Казалось бы, человек, не в пример Михаилу Чехову столь удачливый и с таким талантом, как у Шаляпина, не может не быть счастлив. Но почитайте его высказывания и письма, адресованные друзьям и знакомым. Те, что написаны в год его и Рахманинова встречи с «художественниками» в Нью-Йорке, и в более позднее время. Сколько в них бесконечной, неизбывной тоски!.. Сколько горечи в описании жизни на чужбине!..
Вот строки из письма к Е. П. Пешковой, написанного в двадцать третьем году из Парижа: «...все хоть и хорошо здесь, а соскучился по России здорово!.. Шатаясь по Америке, чувствую себя как бы в каторжных работах — добыча американского золота настолько тяжела, что нынешнее лето не пришлось приехать в Россию...»
Годом позже, в письме к другому адресату, снова то же признание, что «приходится тянуть каторжную лямку», что «таскаться по Америкам тяжело и противно». Шаляпин мечтает (так пишет он сам) освободиться от обязательств, чтобы спеть «чудные спектакли и концерты в Москве и других городах СССР». Конечно, он сам виноват, что это не осуществилось. Но чего это стоило Шаляпину!..
— Не понимаю, — говорил он, иронизируя над самим собой, — почему я, русский артист, русский человек, должен жить и петь здесь, на чужой стороне? Ведь как бы тонок француз ни был, он до конца меня никогда не поймет. Да и там, в России, понимала и ценила меня по-настоящему галерка. Там была моя настоящая публика. Для нее я и пел. А здесь галерки нет.

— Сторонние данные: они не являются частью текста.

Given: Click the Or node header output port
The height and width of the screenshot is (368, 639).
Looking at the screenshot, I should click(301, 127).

Однажды в его присутствии балетмейстер парижской Большой оперы Сергей Лифарь, русский, прочно приспособившийся к чужой жизни, с большим оживлением рассказывал о своих планах, о том, как интересно обучать французских танцовщиц, возрождать во Франции искусство хореографии. Говорил Лифарь как человек честолюбивый, упоенный своими успехами. Шаляпин молчал и, казалось, не очень прислушивался к тому, о чем тот говорит. Балетмейстер пошутил на тему, что вот только приходится подлаживаться под вкусы публики, и было видно, что Лифаря это не очень огорчает. Шаляпин и тут отмолчался. Но когда балетмейстер стал воспевать художественное чутье парижской театральной публики, Федор Иванович вдруг произнес:
— Эх, Лифарь, Лифарь! Не знаете вы, что такое настоящая публика.

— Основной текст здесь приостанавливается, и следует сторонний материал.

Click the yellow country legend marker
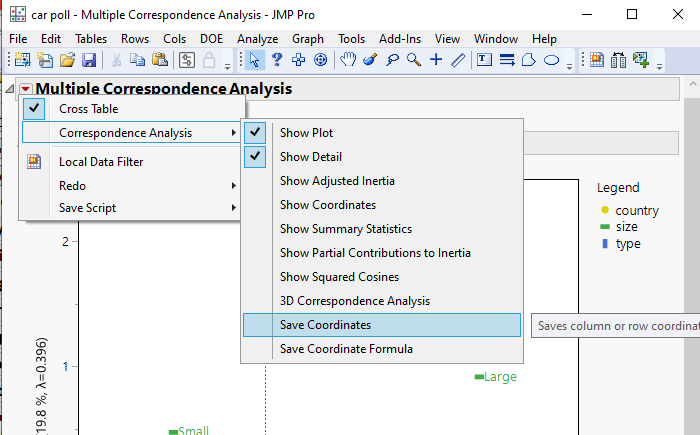This screenshot has width=700, height=435. (x=605, y=210)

Тут он обратился к присутствующим при разговоре и спросил:
— Не правда ли, он не знает, а?
Потом добавил еще: «Эх, эх, эх!..» — и вдруг посмотрел на балетмейстера холодно и даже высокомерно. Присутствовавшему при этой сцене журналисту показалось, что Шаляпин на миг приоткрыл тут свою душу. И была она полна скорби о чем-то утраченном.
Такие настроения «находили» на него нередко.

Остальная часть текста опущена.